I will begin this Note by defining judicial independence and supporting its importance as a legal ideal and an analytical construct. To prove its importance, I will present various critiques of judicial independence, generally, and of formal independence, specifically. I will next present recent scholarship that demonstrates a link between the institutional arrangement of courts and the decisions that judges make. I will next propose the normative goals that every judiciary shall aspire to achieve.
With the normative goals that I propose in mind, I will then look at the past and present of various judicial selection methods and will illustrate the ways that partisan election systems fail to achieve these normative goals. I will show that a partisan election structure cannot possibly achieve these goals.
I will conclude the Note by proposing a wholesale change to the judicial election process-moving to merit selection. I will demonstrate that merit selection combines desired traits from both the election and appointment processes and minimizes the weaknesses of each. Merit selection combines the democratic ideals of the election process with the decisional independence of the appointment process; it can more effectively select highly qualified candidates who are better insulated from the political perils of the election system. I will conclude by arguing for a quick and decisive change to the current election system. Through merit selection, I will show that states can achieve the normative goal of providing a neutral triadic dispute resolution system for the people.
II. JUDICIAL INDEPENDENCE
A. Defining Judicial Independence
Judicial independence has been called "an elusive, multi-layer concept that is difficult to define."2 Almost universally, scholars and judges recognize judicial independence as a legal ideal that correlates closely with judicial objectivity.3 Former Chief Justice Rehnquist once noted that "[t]he independence of [the judiciary] ... is every bit as important in securing the recognition of the rights granted by the Constitution as is the declaration of those rights themselves."4
As much as judicial independence is regarded as a virtue by scholars, the public has placed great emphasis on the political accountability of legislators, executives, and judges.

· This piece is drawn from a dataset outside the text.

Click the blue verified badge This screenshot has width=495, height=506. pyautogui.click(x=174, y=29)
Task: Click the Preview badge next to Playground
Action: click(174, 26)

Whereas legislators and executives should serve the interests of the electorate, judges are charged with fairly and impartially administering the laws of the state and the United States. In the judicial context, independence conflicts directly with accountability, as it is commonly defined.5 As Charles Gardner Geyh explains, "An absolutely independent judge is-by definition-dependent on no one."6 So, as Geyh observes, the important inquiry is, "Where should independence end and accountability begin?" The public does not want the judiciary to return to its elitist, homogenous roots, but can an accountable judiciary act and appear impartial?8 To answer these questions, this Note will first define and examine the importance of judicial independence.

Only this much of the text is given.